== Given information ==
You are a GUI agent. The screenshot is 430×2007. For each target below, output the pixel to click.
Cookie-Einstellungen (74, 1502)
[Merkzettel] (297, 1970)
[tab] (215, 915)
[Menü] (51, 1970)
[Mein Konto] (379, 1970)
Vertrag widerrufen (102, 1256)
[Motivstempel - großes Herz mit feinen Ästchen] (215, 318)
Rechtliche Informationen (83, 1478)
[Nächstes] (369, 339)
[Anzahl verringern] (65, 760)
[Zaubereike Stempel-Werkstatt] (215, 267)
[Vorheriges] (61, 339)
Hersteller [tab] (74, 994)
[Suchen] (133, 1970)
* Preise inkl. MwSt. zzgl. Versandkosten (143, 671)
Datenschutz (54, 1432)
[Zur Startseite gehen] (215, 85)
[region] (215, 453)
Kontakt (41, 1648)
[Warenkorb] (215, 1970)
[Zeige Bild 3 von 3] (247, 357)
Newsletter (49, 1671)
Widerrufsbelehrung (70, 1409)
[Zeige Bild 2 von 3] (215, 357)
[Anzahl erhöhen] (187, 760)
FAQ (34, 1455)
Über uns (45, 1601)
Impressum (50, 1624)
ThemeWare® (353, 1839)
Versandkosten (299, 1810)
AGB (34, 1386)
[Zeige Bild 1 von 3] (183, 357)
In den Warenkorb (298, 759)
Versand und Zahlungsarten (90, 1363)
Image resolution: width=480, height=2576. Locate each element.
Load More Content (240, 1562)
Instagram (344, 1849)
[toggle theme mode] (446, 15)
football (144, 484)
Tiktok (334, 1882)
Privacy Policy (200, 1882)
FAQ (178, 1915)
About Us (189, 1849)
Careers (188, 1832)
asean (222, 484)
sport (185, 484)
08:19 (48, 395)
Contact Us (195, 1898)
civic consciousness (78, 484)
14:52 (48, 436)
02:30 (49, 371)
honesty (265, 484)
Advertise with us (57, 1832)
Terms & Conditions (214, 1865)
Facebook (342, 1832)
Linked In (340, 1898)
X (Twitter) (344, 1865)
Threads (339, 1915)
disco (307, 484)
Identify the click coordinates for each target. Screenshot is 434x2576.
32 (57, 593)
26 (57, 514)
===
== Given information ==
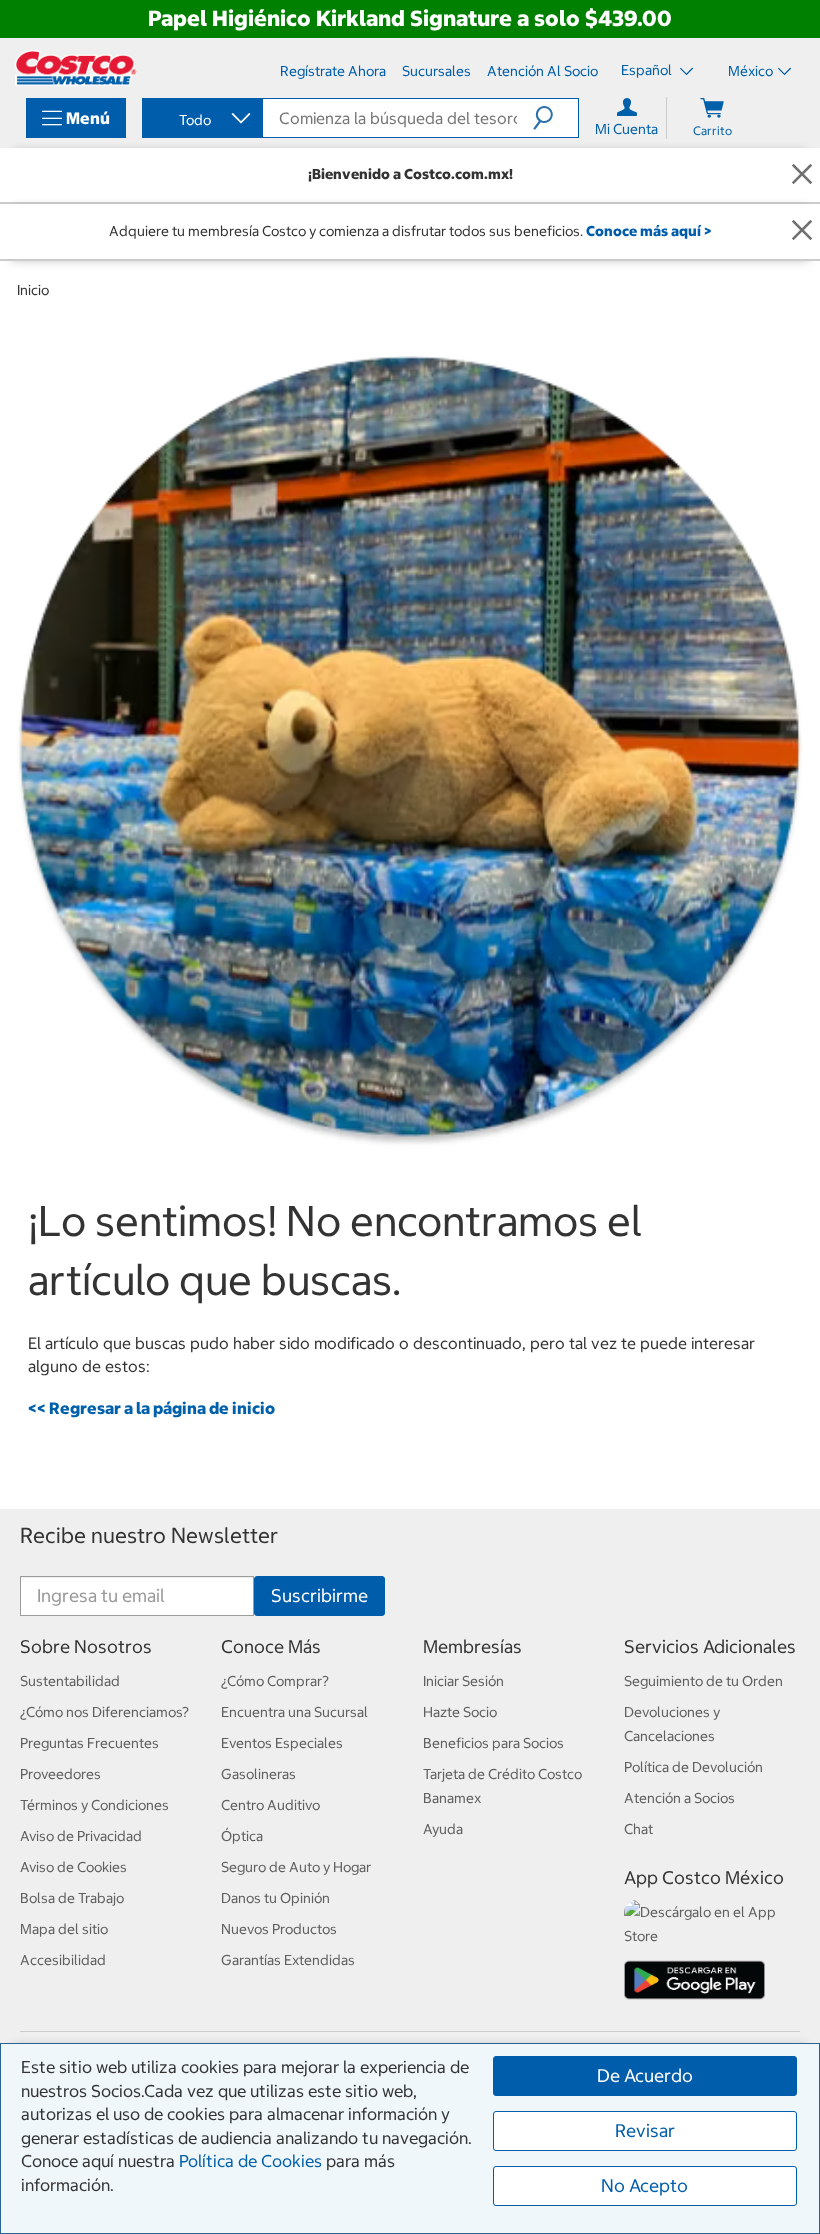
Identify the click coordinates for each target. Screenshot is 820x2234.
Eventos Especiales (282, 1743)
===
Go through the material above and output exactly the lines from the one containing "In den Warenkorb (298, 759)" through the one containing "26 (57, 514)".

## Solution for this problem:
In den Warenkorb (298, 759)
Versand und Zahlungsarten (90, 1363)
Image resolution: width=480, height=2576. Locate each element.
Load More Content (240, 1562)
Instagram (344, 1849)
[toggle theme mode] (446, 15)
football (144, 484)
Tiktok (334, 1882)
Privacy Policy (200, 1882)
FAQ (178, 1915)
About Us (189, 1849)
Careers (188, 1832)
asean (222, 484)
sport (185, 484)
08:19 (48, 395)
Contact Us (195, 1898)
civic consciousness (78, 484)
14:52 (48, 436)
02:30 (49, 371)
honesty (265, 484)
Advertise with us (57, 1832)
Terms & Conditions (214, 1865)
Facebook (342, 1832)
Linked In (340, 1898)
X (Twitter) (344, 1865)
Threads (339, 1915)
disco (307, 484)
Identify the click coordinates for each target. Screenshot is 434x2576.
32 (57, 593)
26 (57, 514)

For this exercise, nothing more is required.